┏━━

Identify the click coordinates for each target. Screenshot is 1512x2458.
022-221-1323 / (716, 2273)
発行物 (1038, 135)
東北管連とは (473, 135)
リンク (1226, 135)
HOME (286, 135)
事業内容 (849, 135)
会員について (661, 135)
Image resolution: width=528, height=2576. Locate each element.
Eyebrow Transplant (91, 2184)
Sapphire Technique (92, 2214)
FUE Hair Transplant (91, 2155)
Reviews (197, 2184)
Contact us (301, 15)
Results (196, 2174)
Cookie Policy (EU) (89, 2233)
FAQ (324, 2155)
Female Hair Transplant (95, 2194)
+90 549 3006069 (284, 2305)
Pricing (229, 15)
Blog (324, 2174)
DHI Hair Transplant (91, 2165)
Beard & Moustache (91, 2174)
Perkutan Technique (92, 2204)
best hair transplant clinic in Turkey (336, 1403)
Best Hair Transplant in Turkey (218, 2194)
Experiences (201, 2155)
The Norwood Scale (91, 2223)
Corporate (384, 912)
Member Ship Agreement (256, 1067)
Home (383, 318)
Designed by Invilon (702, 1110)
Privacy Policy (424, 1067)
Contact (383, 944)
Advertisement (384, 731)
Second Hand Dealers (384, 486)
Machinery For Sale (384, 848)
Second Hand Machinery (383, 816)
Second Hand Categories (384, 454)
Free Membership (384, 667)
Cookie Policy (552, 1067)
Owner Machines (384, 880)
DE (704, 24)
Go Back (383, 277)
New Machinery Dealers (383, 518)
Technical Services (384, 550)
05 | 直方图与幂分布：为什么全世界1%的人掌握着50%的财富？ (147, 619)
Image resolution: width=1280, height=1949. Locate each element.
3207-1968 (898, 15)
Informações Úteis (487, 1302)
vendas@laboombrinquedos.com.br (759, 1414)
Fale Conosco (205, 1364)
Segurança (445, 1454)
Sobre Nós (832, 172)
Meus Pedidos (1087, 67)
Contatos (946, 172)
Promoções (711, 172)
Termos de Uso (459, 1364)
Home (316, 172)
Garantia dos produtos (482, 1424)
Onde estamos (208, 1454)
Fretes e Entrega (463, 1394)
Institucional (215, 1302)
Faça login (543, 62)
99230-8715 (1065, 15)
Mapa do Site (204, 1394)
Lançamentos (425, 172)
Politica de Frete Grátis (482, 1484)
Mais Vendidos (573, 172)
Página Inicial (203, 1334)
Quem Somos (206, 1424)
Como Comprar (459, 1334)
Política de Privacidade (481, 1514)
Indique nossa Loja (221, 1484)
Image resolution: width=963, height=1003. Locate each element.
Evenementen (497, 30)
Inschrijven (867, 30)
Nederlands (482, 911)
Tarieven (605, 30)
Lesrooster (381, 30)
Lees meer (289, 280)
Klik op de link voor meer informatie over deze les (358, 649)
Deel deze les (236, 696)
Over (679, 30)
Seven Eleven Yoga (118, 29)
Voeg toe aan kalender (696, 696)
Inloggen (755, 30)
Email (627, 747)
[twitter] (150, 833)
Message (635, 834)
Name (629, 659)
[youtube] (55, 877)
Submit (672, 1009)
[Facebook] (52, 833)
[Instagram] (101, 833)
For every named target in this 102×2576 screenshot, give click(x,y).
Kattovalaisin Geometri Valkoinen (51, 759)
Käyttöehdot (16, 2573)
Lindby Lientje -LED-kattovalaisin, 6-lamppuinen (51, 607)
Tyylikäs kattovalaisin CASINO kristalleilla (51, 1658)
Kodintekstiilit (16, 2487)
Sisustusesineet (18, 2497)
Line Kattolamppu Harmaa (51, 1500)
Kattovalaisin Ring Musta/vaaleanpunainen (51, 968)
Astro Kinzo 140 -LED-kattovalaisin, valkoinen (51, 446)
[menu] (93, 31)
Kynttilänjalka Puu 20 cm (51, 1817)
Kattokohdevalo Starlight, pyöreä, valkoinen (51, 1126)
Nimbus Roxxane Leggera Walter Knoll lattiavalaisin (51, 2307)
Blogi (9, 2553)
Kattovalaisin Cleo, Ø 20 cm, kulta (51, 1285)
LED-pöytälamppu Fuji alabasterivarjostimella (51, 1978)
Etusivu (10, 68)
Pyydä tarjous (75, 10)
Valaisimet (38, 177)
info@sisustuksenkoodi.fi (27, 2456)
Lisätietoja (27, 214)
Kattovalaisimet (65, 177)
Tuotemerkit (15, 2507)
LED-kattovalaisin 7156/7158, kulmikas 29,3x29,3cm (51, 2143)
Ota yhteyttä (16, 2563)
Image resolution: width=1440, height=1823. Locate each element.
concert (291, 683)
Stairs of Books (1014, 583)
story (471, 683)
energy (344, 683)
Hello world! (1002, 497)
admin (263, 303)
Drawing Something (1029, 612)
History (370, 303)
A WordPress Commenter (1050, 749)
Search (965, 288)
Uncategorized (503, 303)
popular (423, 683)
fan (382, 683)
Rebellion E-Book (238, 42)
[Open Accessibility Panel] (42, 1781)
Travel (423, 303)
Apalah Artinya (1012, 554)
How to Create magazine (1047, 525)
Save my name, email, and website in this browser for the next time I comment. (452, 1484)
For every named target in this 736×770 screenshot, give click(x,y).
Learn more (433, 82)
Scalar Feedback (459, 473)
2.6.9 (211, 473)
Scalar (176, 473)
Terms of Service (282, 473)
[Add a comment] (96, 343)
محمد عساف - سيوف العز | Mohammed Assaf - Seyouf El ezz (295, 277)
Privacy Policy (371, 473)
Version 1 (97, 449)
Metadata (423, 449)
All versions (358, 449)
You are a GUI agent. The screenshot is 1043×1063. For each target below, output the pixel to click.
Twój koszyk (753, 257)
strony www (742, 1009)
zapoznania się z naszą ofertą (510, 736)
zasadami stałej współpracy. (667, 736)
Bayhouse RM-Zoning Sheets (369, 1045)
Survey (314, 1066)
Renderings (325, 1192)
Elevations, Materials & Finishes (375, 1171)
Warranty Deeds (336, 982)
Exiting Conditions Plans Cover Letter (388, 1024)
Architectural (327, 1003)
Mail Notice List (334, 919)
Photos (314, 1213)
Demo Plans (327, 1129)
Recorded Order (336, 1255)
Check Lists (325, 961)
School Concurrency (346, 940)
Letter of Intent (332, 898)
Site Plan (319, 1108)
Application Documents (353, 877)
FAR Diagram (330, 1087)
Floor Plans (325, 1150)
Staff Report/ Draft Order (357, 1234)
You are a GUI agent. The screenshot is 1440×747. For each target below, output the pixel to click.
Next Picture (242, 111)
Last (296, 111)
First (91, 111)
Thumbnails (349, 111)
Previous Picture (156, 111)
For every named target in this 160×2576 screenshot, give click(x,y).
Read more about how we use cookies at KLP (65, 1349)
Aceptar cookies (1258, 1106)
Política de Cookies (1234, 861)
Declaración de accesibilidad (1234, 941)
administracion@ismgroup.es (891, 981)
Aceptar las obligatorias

┗━━

Task goal — Please copy the data above line for line, with every character left unchanged.

Solved exercise —
Identify the click coordinates for each target. Screenshot is 1512x2458.
022-221-1323 / (716, 2273)
発行物 (1038, 135)
東北管連とは (473, 135)
リンク (1226, 135)
HOME (286, 135)
事業内容 (849, 135)
会員について (661, 135)
Image resolution: width=528, height=2576. Locate each element.
Eyebrow Transplant (91, 2184)
Sapphire Technique (92, 2214)
FUE Hair Transplant (91, 2155)
Reviews (197, 2184)
Contact us (301, 15)
Results (196, 2174)
Cookie Policy (EU) (89, 2233)
FAQ (324, 2155)
Female Hair Transplant (95, 2194)
+90 549 3006069 (284, 2305)
Pricing (229, 15)
Blog (324, 2174)
DHI Hair Transplant (91, 2165)
Beard & Moustache (91, 2174)
Perkutan Technique (92, 2204)
best hair transplant clinic in Turkey (336, 1403)
Best Hair Transplant in Turkey (218, 2194)
Experiences (201, 2155)
The Norwood Scale (91, 2223)
Corporate (384, 912)
Member Ship Agreement (256, 1067)
Home (383, 318)
Designed by Invilon (702, 1110)
Privacy Policy (424, 1067)
Contact (383, 944)
Advertisement (384, 731)
Second Hand Dealers (384, 486)
Machinery For Sale (384, 848)
Second Hand Machinery (383, 816)
Second Hand Categories (384, 454)
Free Membership (384, 667)
Cookie Policy (552, 1067)
Owner Machines (384, 880)
DE (704, 24)
Go Back (383, 277)
New Machinery Dealers (383, 518)
Technical Services (384, 550)
05 | 直方图与幂分布：为什么全世界1%的人掌握着50%的财富？ (147, 619)
Image resolution: width=1280, height=1949. Locate each element.
3207-1968 (898, 15)
Informações Úteis (487, 1302)
vendas@laboombrinquedos.com.br (759, 1414)
Fale Conosco (205, 1364)
Segurança (445, 1454)
Sobre Nós (832, 172)
Meus Pedidos (1087, 67)
Contatos (946, 172)
Promoções (711, 172)
Termos de Uso (459, 1364)
Home (316, 172)
Garantia dos produtos (482, 1424)
Onde estamos (208, 1454)
Fretes e Entrega (463, 1394)
Institucional (215, 1302)
Faça login (543, 62)
99230-8715 (1065, 15)
Mapa do Site (204, 1394)
Lançamentos (425, 172)
Politica de Frete Grátis (482, 1484)
Mais Vendidos (573, 172)
Página Inicial (203, 1334)
Quem Somos (206, 1424)
Como Comprar (459, 1334)
Política de Privacidade (481, 1514)
Indique nossa Loja (221, 1484)
Image resolution: width=963, height=1003. Locate each element.
Evenementen (497, 30)
Inschrijven (867, 30)
Nederlands (482, 911)
Tarieven (605, 30)
Lesrooster (381, 30)
Lees meer (289, 280)
Klik op de link voor meer informatie over deze les (358, 649)
Deel deze les (236, 696)
Over (679, 30)
Seven Eleven Yoga (118, 29)
Voeg toe aan kalender (696, 696)
Inloggen (755, 30)
Email (627, 747)
[twitter] (150, 833)
Message (635, 834)
Name (629, 659)
[youtube] (55, 877)
Submit (672, 1009)
[Facebook] (52, 833)
[Instagram] (101, 833)
For every named target in this 102×2576 screenshot, give click(x,y).
Kattovalaisin Geometri Valkoinen (51, 759)
Käyttöehdot (16, 2573)
Lindby Lientje -LED-kattovalaisin, 6-lamppuinen (51, 607)
Tyylikäs kattovalaisin CASINO kristalleilla (51, 1658)
Kodintekstiilit (16, 2487)
Sisustusesineet (18, 2497)
Line Kattolamppu Harmaa (51, 1500)
Kattovalaisin Ring Musta/vaaleanpunainen (51, 968)
Astro Kinzo 140 -LED-kattovalaisin, valkoinen (51, 446)
[menu] (93, 31)
Kynttilänjalka Puu 20 cm (51, 1817)
Kattokohdevalo Starlight, pyöreä, valkoinen (51, 1126)
Nimbus Roxxane Leggera Walter Knoll lattiavalaisin (51, 2307)
Blogi (9, 2553)
Kattovalaisin Cleo, Ø 20 cm, kulta (51, 1285)
LED-pöytälamppu Fuji alabasterivarjostimella (51, 1978)
Etusivu (10, 68)
Pyydä tarjous (75, 10)
Valaisimet (38, 177)
info@sisustuksenkoodi.fi (27, 2456)
Lisätietoja (27, 214)
Kattovalaisimet (65, 177)
Tuotemerkit (15, 2507)
LED-kattovalaisin 7156/7158, kulmikas 29,3x29,3cm (51, 2143)
Ota yhteyttä (16, 2563)
Image resolution: width=1440, height=1823. Locate each element.
concert (291, 683)
Stairs of Books (1014, 583)
story (471, 683)
energy (344, 683)
Hello world! (1002, 497)
admin (263, 303)
Drawing Something (1029, 612)
History (370, 303)
A WordPress Commenter (1050, 749)
Search (965, 288)
Uncategorized (503, 303)
popular (423, 683)
fan (382, 683)
Rebellion E-Book (238, 42)
[Open Accessibility Panel] (42, 1781)
Travel (423, 303)
Apalah Artinya (1012, 554)
How to Create magazine (1047, 525)
Save my name, email, and website in this browser for the next time I comment. (452, 1484)
For every named target in this 736×770 screenshot, give click(x,y).
Learn more (433, 82)
Scalar Feedback (459, 473)
2.6.9 (211, 473)
Scalar (176, 473)
Terms of Service (282, 473)
[Add a comment] (96, 343)
محمد عساف - سيوف العز | Mohammed Assaf - Seyouf El ezz (295, 277)
Privacy Policy (371, 473)
Version 1 (97, 449)
Metadata (423, 449)
All versions (358, 449)
You are a GUI agent. The screenshot is 1043×1063. For each target below, output the pixel to click.
Twój koszyk (753, 257)
strony www (742, 1009)
zapoznania się z naszą ofertą (510, 736)
zasadami stałej współpracy. (667, 736)
Bayhouse RM-Zoning Sheets (369, 1045)
Survey (314, 1066)
Renderings (325, 1192)
Elevations, Materials & Finishes (375, 1171)
Warranty Deeds (336, 982)
Exiting Conditions Plans Cover Letter (388, 1024)
Architectural (327, 1003)
Mail Notice List (334, 919)
Photos (314, 1213)
Demo Plans (327, 1129)
Recorded Order (336, 1255)
Check Lists (325, 961)
School Concurrency (346, 940)
Letter of Intent (332, 898)
Site Plan (319, 1108)
Application Documents (353, 877)
FAR Diagram (330, 1087)
Floor Plans (325, 1150)
Staff Report/ Draft Order (357, 1234)
You are a GUI agent. The screenshot is 1440×747. For each target below, output the pixel to click.
Next Picture (242, 111)
Last (296, 111)
First (91, 111)
Thumbnails (349, 111)
Previous Picture (156, 111)
For every named target in this 160×2576 screenshot, give click(x,y).
Read more about how we use cookies at KLP (65, 1349)
Aceptar cookies (1258, 1106)
Política de Cookies (1234, 861)
Declaración de accesibilidad (1234, 941)
administracion@ismgroup.es (891, 981)
Aceptar las obligatorias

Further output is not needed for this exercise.